The Women's and Gender Studies Program hosted a conference to discuss microfinance and its effects on communities at the "Microfinance: Does It Work?" panel discussion that took place in the Heller School for Social Policy and Management Thursday evening. Microfinance refers to the involvement of non-governmental organizations or corporations such as Americans for Community Cooperation in Other Nations International and Oxfam America that provide small amounts of capital to individuals seeking to develop their own profit-generating businesses in small, developing countries.

Microfinance, specifically microsavings, targets these groups to give them the opportunity to rebuild their communities and households and to establish self-sustaining financial programs.

Panelists from ACCION International, a worldwide microlending firm; Oxfam America, an international relief and development organization; WORTH, a women's empowerment program which has been launched in 10 countries in Africa and Asia; and the Fletcher School of Law and Diplomacy of Tufts University came together to discuss the effects of microfinance and microlending on developing communites and how to properly implement the two programs.
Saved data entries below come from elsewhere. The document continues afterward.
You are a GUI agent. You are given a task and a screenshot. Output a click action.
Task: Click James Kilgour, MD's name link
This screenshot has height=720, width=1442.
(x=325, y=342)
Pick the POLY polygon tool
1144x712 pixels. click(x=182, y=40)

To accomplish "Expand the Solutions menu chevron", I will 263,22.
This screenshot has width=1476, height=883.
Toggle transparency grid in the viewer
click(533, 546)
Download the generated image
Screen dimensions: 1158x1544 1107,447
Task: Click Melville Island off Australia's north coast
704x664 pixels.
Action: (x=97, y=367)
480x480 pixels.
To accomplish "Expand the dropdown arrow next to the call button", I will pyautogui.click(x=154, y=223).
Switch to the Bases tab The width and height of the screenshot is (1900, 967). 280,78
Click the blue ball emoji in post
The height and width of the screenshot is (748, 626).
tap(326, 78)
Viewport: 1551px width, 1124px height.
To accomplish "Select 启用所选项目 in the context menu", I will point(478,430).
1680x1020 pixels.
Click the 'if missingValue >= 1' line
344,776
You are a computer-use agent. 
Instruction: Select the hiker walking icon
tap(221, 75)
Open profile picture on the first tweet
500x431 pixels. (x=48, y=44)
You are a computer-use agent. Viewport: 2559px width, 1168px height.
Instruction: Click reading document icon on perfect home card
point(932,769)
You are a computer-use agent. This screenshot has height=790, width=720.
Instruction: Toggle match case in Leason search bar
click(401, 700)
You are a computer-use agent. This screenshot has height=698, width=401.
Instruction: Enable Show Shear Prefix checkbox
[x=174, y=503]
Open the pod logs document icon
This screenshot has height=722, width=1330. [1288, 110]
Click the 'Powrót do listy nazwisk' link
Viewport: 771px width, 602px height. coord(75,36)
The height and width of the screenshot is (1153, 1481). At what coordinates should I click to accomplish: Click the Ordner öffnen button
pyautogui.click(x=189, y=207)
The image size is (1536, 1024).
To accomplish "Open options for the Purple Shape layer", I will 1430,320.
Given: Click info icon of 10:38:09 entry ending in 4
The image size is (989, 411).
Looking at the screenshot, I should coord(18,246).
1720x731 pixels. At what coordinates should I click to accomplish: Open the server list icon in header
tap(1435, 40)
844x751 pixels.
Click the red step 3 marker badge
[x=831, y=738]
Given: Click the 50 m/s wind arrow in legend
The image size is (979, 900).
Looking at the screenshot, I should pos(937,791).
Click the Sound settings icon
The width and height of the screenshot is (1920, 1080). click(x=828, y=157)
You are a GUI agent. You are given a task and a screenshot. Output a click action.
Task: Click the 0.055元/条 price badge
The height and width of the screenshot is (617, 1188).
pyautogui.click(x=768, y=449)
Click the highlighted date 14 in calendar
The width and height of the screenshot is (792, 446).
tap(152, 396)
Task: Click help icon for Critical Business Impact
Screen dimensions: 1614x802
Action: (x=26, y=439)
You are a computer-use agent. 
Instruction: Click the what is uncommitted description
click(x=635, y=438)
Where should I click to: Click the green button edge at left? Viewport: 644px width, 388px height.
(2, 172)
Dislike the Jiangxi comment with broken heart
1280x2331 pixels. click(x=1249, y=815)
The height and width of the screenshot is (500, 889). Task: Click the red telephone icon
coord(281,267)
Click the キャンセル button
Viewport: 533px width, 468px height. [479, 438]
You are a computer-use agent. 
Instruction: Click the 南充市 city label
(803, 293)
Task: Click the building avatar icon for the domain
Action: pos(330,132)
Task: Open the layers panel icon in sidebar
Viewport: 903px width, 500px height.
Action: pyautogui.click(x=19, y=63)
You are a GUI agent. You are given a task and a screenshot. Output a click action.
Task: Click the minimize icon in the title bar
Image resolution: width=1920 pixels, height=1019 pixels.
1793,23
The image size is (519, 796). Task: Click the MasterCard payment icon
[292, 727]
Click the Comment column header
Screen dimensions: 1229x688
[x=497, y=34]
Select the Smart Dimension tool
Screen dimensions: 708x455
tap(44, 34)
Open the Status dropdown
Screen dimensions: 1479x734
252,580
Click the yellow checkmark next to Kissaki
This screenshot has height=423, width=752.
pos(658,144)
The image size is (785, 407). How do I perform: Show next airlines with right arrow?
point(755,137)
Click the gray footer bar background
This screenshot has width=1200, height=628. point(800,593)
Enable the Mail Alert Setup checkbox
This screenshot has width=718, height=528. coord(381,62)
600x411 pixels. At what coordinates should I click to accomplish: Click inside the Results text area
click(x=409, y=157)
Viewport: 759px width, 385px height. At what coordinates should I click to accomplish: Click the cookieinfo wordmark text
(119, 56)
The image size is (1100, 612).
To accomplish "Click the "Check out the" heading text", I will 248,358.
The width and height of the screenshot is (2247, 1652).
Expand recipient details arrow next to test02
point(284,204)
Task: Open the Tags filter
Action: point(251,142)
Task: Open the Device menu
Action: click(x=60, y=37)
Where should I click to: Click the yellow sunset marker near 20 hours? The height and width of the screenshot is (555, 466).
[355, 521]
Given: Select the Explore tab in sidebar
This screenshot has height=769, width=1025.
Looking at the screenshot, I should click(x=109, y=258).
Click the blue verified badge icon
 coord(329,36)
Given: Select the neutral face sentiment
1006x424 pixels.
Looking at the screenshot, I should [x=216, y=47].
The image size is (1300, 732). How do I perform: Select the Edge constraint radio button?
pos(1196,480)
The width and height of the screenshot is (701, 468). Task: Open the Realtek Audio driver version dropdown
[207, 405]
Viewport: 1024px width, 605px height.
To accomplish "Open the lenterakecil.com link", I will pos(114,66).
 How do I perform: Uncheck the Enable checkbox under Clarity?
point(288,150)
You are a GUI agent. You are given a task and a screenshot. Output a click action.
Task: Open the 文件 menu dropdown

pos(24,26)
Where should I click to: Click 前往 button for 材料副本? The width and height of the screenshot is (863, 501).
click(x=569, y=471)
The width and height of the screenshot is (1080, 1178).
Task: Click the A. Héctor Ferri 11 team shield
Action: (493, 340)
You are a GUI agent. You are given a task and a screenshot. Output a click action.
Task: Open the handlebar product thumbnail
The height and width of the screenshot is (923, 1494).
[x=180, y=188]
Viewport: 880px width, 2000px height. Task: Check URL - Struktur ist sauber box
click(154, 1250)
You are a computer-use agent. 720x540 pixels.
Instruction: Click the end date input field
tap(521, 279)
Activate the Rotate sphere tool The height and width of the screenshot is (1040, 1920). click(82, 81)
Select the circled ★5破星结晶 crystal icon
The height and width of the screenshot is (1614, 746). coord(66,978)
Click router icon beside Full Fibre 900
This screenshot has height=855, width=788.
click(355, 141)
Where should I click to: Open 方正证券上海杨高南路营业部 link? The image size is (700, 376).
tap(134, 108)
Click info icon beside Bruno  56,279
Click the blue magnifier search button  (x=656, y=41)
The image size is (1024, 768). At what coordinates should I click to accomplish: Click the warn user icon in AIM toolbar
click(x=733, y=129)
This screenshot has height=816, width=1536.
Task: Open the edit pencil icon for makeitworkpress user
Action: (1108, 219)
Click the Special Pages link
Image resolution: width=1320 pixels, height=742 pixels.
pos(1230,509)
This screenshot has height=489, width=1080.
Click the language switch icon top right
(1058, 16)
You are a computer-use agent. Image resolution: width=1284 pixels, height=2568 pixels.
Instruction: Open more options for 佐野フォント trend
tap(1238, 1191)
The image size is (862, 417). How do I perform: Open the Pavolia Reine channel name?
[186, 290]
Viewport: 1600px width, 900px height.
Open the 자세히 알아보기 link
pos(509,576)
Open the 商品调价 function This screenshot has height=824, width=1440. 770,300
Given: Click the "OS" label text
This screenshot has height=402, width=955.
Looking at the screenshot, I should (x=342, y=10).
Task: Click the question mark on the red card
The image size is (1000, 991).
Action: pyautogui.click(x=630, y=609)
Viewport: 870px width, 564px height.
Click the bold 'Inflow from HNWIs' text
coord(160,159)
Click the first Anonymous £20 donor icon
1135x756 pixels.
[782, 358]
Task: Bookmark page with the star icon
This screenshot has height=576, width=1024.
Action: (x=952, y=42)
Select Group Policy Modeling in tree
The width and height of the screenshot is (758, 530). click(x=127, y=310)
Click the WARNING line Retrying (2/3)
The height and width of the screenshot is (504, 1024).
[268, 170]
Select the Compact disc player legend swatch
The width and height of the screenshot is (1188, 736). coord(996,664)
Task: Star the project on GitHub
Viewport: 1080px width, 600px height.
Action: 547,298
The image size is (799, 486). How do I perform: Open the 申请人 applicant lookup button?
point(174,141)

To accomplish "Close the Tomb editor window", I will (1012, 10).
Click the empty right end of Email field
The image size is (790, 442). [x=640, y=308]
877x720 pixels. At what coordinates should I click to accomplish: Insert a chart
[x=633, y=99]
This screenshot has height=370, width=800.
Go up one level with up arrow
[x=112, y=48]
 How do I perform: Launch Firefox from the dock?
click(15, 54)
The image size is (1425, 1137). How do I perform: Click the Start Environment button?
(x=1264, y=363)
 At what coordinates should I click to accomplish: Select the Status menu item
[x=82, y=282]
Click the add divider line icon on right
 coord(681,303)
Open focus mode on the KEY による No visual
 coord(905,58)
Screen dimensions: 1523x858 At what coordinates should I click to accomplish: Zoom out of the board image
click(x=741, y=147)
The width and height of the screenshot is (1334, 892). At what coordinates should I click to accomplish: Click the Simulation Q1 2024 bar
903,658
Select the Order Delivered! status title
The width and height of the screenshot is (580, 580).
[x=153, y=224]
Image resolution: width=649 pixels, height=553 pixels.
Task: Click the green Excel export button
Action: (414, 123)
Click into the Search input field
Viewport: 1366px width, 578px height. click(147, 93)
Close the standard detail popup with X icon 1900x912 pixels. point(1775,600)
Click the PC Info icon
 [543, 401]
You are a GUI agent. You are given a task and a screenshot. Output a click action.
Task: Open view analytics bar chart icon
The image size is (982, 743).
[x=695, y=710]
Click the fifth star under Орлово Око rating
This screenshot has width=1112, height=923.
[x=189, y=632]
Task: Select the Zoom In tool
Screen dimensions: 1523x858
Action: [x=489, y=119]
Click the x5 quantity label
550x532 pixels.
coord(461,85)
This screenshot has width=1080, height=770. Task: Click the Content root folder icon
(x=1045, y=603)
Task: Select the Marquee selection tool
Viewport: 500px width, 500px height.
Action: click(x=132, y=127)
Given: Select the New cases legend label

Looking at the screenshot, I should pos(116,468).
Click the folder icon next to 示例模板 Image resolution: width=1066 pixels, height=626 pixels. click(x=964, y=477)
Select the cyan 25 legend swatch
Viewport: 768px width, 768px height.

In an interview with the Justice, Roy Jacobowitz, managing director of external affairs for ACCION International, described microfinance as "providing a broad range of financial services at a reasonable price, in a convenient manner, with dignity for the clients, all over the world."

Jacobowitz noted that the financial services provided include various kinds of credit, savings, access to insurance and convenient payment systems.

It is "essentially the broad range of services that any household needs in order to manage its risk and accumulate assets."

In an interview with the Justice, Mei-Mei Akwai Ellerman, event coordinator and a resident scholar at the Women's Studies Research center, described why she felt it was appropriate to hold such an event at this time.

"It's so timely because, from a historical point of view, we are now facing such global issues-issues of poverty, issues of climate change. Issues that are affecting those who are already the poorest people in the world," she said.

Each panelist however, noted that microfinance is not a "panacea" for the issue of poverty. Ellerman said, "We have to find other systems, but in the meantime by true microfinance and true microsavings, we are affecting hundreds and hundreds of thousands of poor."

In an interview with the Justice after the event, Alex Patch '14 said, "I definitely found the information to be very informative. I never thought about the extent [to which] loans are crucial for many people in their daily lives."

In an interview with the Justice shortly after the event, Pamela Kimkung (GRAD), a student in the Heller School's Sustainable International Development program, said, "Although microfinance, in whatever form, is a very good idea and can go a long way in improving households, and to a large extent communities, there are specific contexts in which its practicability may be challenged.